DBS therapy requires surgery to implant the neurostimulator, the leads, and the connecting wires (known as extensions). The surgery typically lasts several hours, while the child is asleep under general anesthesia, and requires a hospital stay.
The leads are inserted first, through a small opening in the skull, to a precisely targeted site within the brain. Usually, the extensions and neurostimulator are implanted and connected during the same procedure. (In rare cases, the extensions and the neurostimulator are implanted and connected in a separate operation.)
The neurostimulator usually isn’t turned on until the child has healed from the operation, typically four weeks after surgery. Once the device goes “live,” the settings will need to be tailored to each child. There is no “cookbook” for how DBS should be programmed, and every person’s ideal settings are different.
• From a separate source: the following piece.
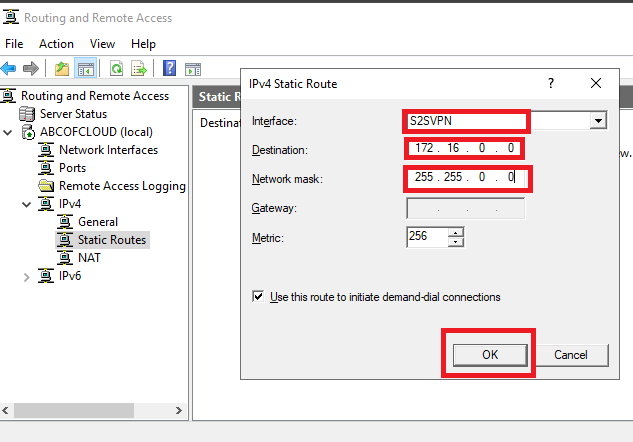Click the Up One Level folder icon
The image size is (633, 442).
click(62, 69)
This requires several follow-up visits — at first, every month after surgery, then every few months once the best settings have been determined.
The neurostimulator will need to be replaced every few years when its battery starts to run low. This is usually a minor outpatient operation. A rechargeable battery can be used in certain cases to lengthen battery life. The final DBS settings determine how much power output is needed and how long the battery will last.
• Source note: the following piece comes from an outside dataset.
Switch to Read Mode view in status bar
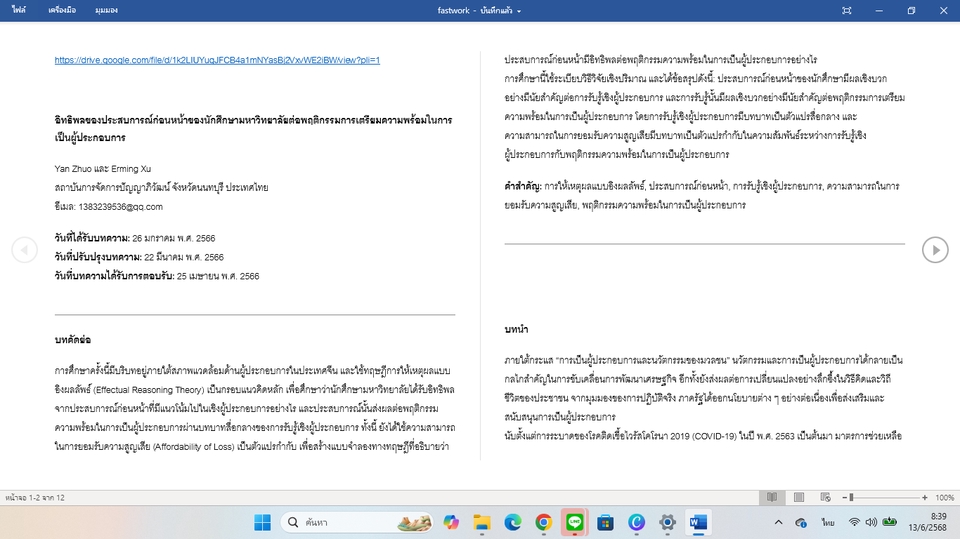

Children with DBS systems need to follow some specific precautions; for example, they cannot have normal MRI scans, and there are situations in which the stimulator will need to be turned off. Your neurologist and neurosurgeon will review all these precautions with you.
As with any brain surgery and medical treatment, there are some risks to consider with DBS therapy. Your care team will discuss possible surgical complications and therapy side effects with you.